I love Creative Memories! Ok, most of you who know me already know this. But it is really true. I went to Showcase (our national convention) last week and it was so amazing. I am realizing just how important creating albums can be for people. Not only to preserve the photos and the stories, but really to heal, encourage, and grow someone.

If you want to know more, check out this movie. I am actually watching Scrapped right now and it is so great. It shows how album making can be something that ANYONE can do, including a motorcycle riding tough guy. Everyone has a story to tell! That's why I love CM's new tagline: Your Life | Your Story | Your Way.

Anyway, there's my rant for the day. Do you have photos? How much do they mean to you? Think about it. Then go to my site or find a consultant near you.

Wednesday, August 09, 2006

Vacation Adventures

So much has happened in the past week that it feels like I've been gone a year. I have had an incredible week full of fun, challenges, being stretched, learning, laughing, crying, and loving. To start, our trip to Soulfest was great. We knew it was a true youth group trip when we had not 1 but 2 tires blow out on the way there. Then when we did arrive at SoulFest (7 and 1/2 hours later), no one seemed to know where to send us. We finally made it to our campsites - on the side of a ski slope. It took some time to set up all the tents on the flattest area we could find, and even then I think most of us slid down in our tents every night.
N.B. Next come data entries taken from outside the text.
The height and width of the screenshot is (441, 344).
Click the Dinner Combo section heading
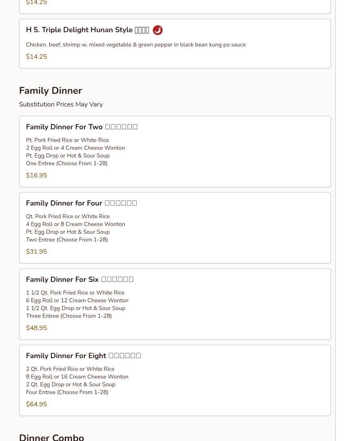[51, 437]
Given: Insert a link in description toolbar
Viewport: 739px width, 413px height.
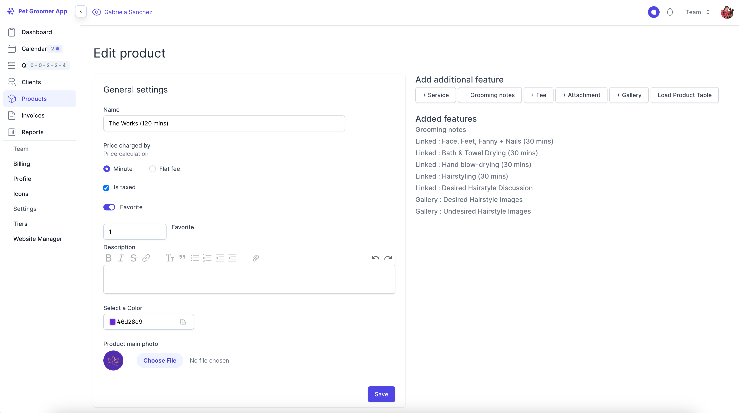Looking at the screenshot, I should 146,258.
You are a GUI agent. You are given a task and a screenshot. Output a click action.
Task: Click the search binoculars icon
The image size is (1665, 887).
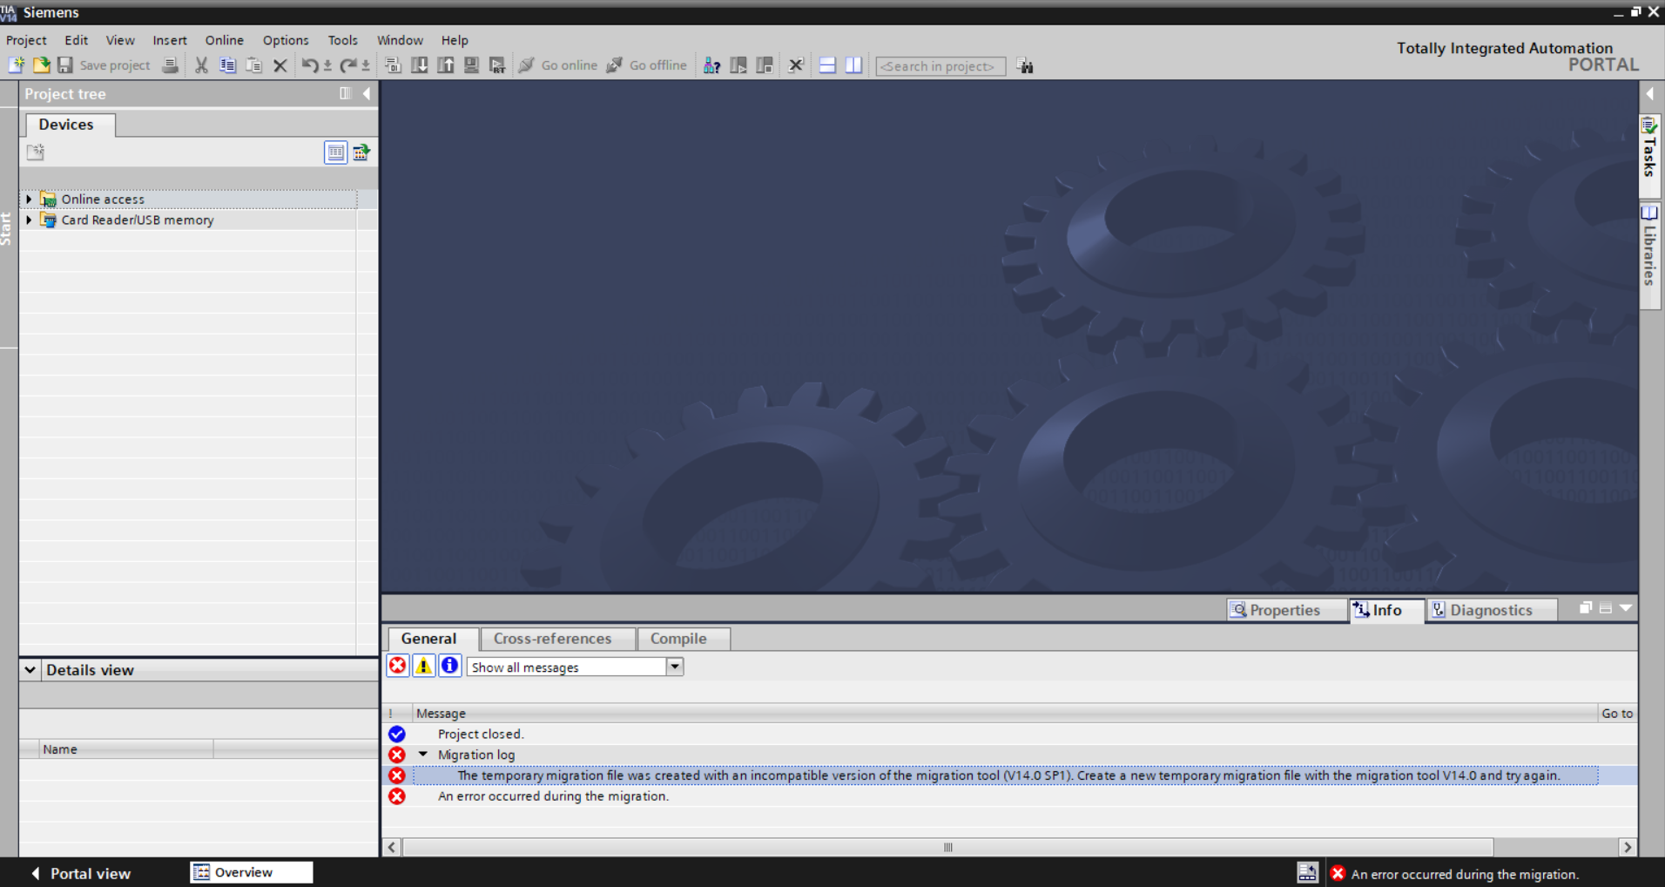point(1025,66)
Anyway, it was a blast going to the concerts, having meals at the campsite, hanging out with all the teens, and going to a women's conference there. I really enjoyed Constance Rhodes who runs Finding Balance. She was a great speaker and challenged me in many areas. Specifically she talked about how we as women are constantly comparing ourselves to each other and the reason is that we are focused on ourselves. I was challenged to remember that it's not about me and that when we take our focus off ourselves and put it onto God, that is when he makes us truly successful.

As for the concerts, I'd have to say that Newsboys were my fave. I've seen them several times before but there was something about this concert that hit me. Peter Furler was open, honest, and talked about having a true hunger for God's word. He said that for a long time, he didn't really have a hunger and found it a struggle to read the Bible. So he began to pray about it, and that is when God's word came alive to him. I realized that I have been in a place of complacency, where I do read God's word but I don't hunger for it. So I am praying that God will put in my heart a desire to know his word and meditate on it.
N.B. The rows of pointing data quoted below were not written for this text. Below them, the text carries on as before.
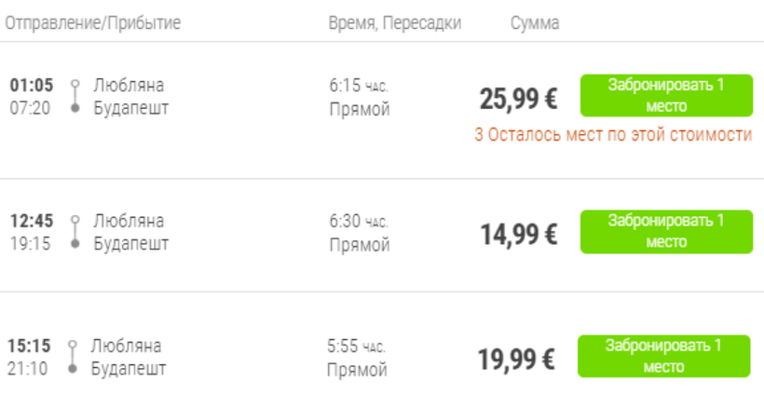Screen dimensions: 764x395
Task: Click the 6:30 час. duration of second trip
Action: tap(359, 222)
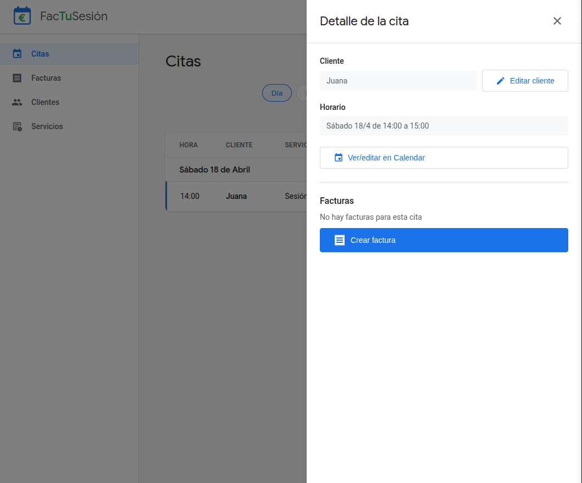Select the 14:00 Juana appointment row
The height and width of the screenshot is (483, 582).
pyautogui.click(x=236, y=196)
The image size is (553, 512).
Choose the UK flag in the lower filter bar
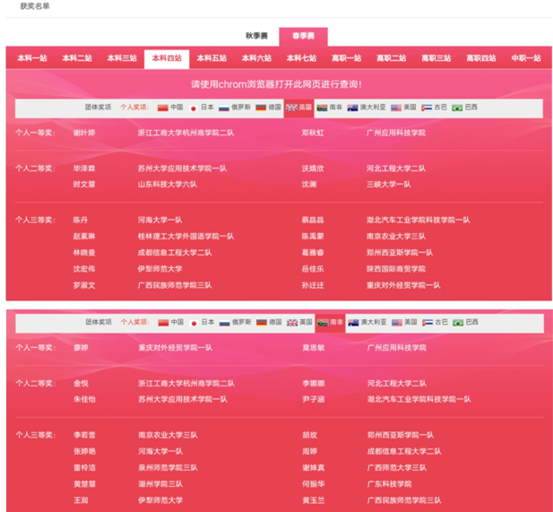click(292, 322)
On Saturday I had to leave all the fun of Soulfest to head to Minneapolis for the Creative Memories Showcase. As sad as I was to leave the group, I was very excited to attend Showcase and learn all that I did. Once I arrived I found that our hotel was not exactly in the best part of town and we had a tight squeeze with 6 people in our suite. There was only 1 double bed - everyone else had to sleep on the floor, a sofa bed (which felt like sleeping directly on springs), or a cot. Thankfully, my roomies were gracious and allowed me to sleep on the bed since I'd been camping the previous 4 days. Praise God!
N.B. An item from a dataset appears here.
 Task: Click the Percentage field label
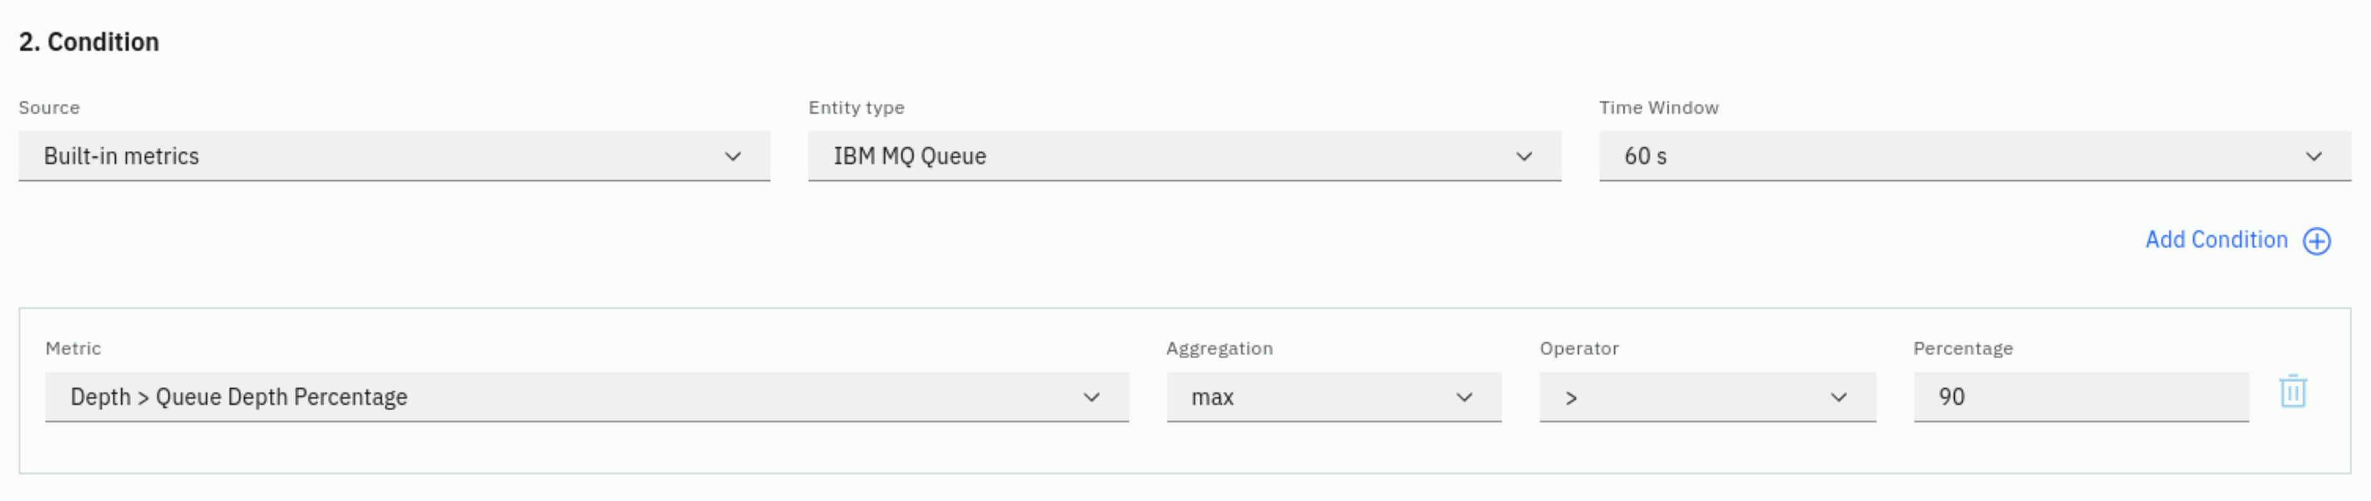click(x=1963, y=349)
At Showcase, we had the privilege of hearing Dewitt Jones speak and share his photography. He was amazing - not only the photos but his story as well. I enjoyed it immensely and of course did some crying as well. I also had fun shopping at MarketPlace, which is full of CM goodies and gifts that you can't find anywhere else! I'll use them for my hosts, downline, and customers (and myself of course). We also had lots of training, saw all kinds of new products, heard from consultants on the mainstage, and had a great time dancing on the stage after the closing session. Yes, we stayed there until about 11:30 (it ended at 10:30) dancing and having fun. Then we headed back to our hotel (again, in the not so great part of town) and finally got to sleep around 1am. Then I was up at 4am to head to the airport for my 6am flight. I arrived in Manchester aound noon and finally got home around 5pm. I'm happy to be home even though I didn't want all the adventures to end. Sometimes it's nice to sleep in your own bed... where I'm headed now.